Static analysis tools for Ruby for a long time suffered from the lack of a standard way of accessing the Abstract Syntax Tree (AST) of Ruby source. One solution was the ParseTree gem, which uses a native extension to access the parse tree of parsed Ruby code. One problem of ParseTree include the dependency on native code to run. ParseTree is also only available on Ruby 1.8, but is unlikely to be supported on 1.9 (Ruby 1.9 comes with
Ripper, a library that allows to parse source files but not access the parse trees at runtime). The ParseTree support across new Ruby implementations is inconsistent at the moment.
The introduction of ruby_parser, a Ruby parser written in Ruby promises to fix these problems. The project was recently released in 2.0 version, which improved performance and, importantly, added line numbers as metadata to the ASTs. The latter information is crucial for static analysis tools as they need to report the location of a discovered problem.

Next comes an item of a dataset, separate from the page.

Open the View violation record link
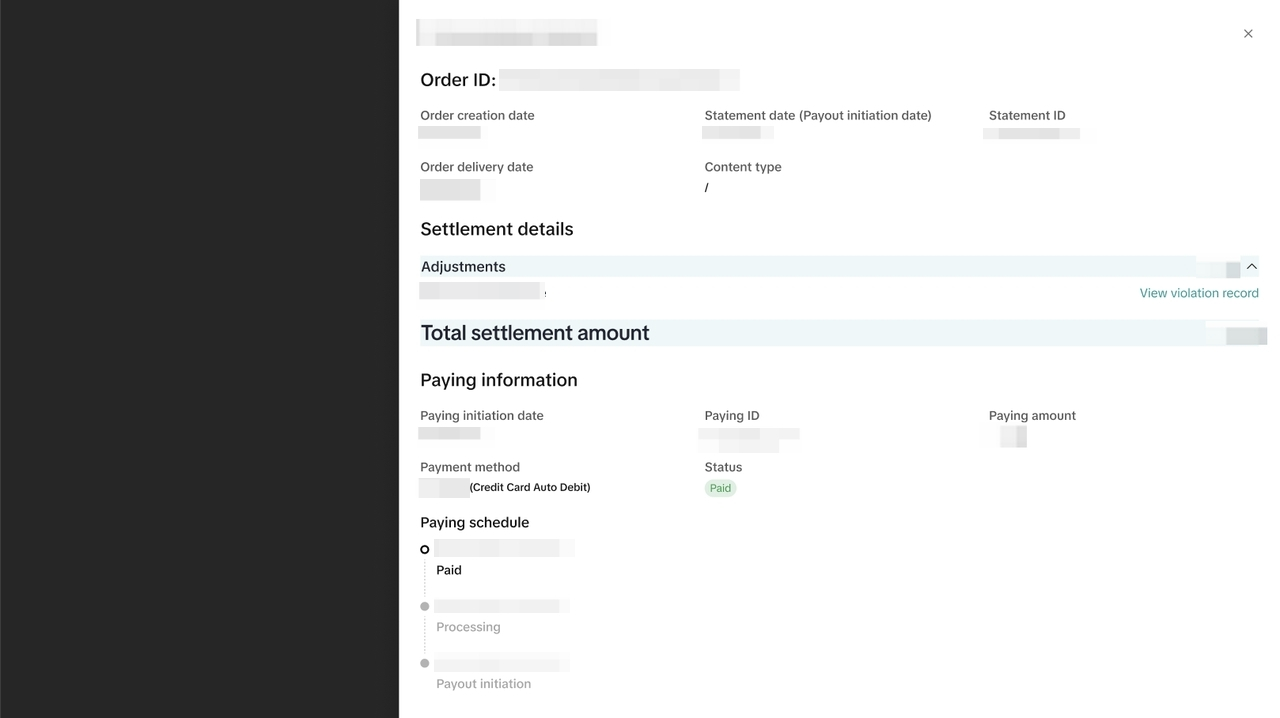This screenshot has width=1280, height=718. (1198, 293)
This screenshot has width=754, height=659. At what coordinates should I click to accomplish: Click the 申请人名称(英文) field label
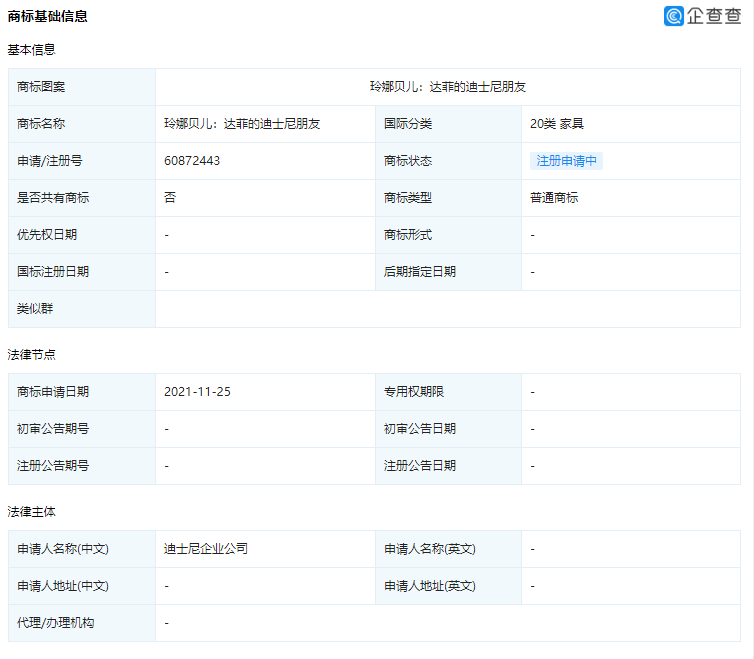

An important point, considering that all current Ruby IDEs written either in Java (Eclipse based IDEs such as Aptana or 3rdRail, Netbeans' Ruby support, JetBrains' RubyMine) or .NET (Ruby In Steel, based on VS). All of these IDEs also feature static analysis code of Ruby code, but none of it is written in Ruby. Static analysis code based on a Java or .NET based Ruby parser and AST obviously doesn't run on MRI or other Ruby implementations. UnifiedRuby is a cleaned up version of ParseTree's output, and in combination with ruby_parser, it's now possible to parse Ruby source code and analyze in pure Ruby.
A growing list of static analysis tools has become available in the past few months.
Flay, written by Ryan Davis, checks codebases for duplicates. By using an AST, instead of the source code, it's possible to compare the code structurally. Copy/pasted code can so be detected even if, say, literal values were modified. Ryan has previously released another static analysis tool flog, which calculates a score for a codebase which depends on various patterns considered bad, eg. large numbers of dependencies. Both flay and flog can be used from the command line to check code bases. Flay uses ruby_parser to parse Ruby code.
Reek by Kevin Rutherford is a "a code smells detector for ruby". It comes with a list of checks which detect long method bodies, large classes, bad names, etc. The checks are written as
SexpProcessor subclasses, which works as a visitor over the AST. Reek's code is hosted at Github.
Roodi is similar to reek in that it allows to run a list of checks over a codebase. Roodi comes with checks that ensure methods or modules comply with a naming convention, max parameter count, etc. Other checks include advice such as avoiding
for loops, etc. The shipped checks can also be easily configured with a YAML file. New checks can be easily written as well. A checker class registers the types of AST nodes it's interested in and can then handle the matched subtrees.
Rufus by John Mettraux allows to check Ruby for unwanted or unsafe code. The Rufus library allows to check some Ruby source code before loading it. Eg. loading a Ruby file that consists of a single line like
exit is probably a bad idea. The library can be configured with custom patterns of code to be excluded.
Do you plan to add one or more of these tools to your continuous integration setup? What checks would you like to see or write?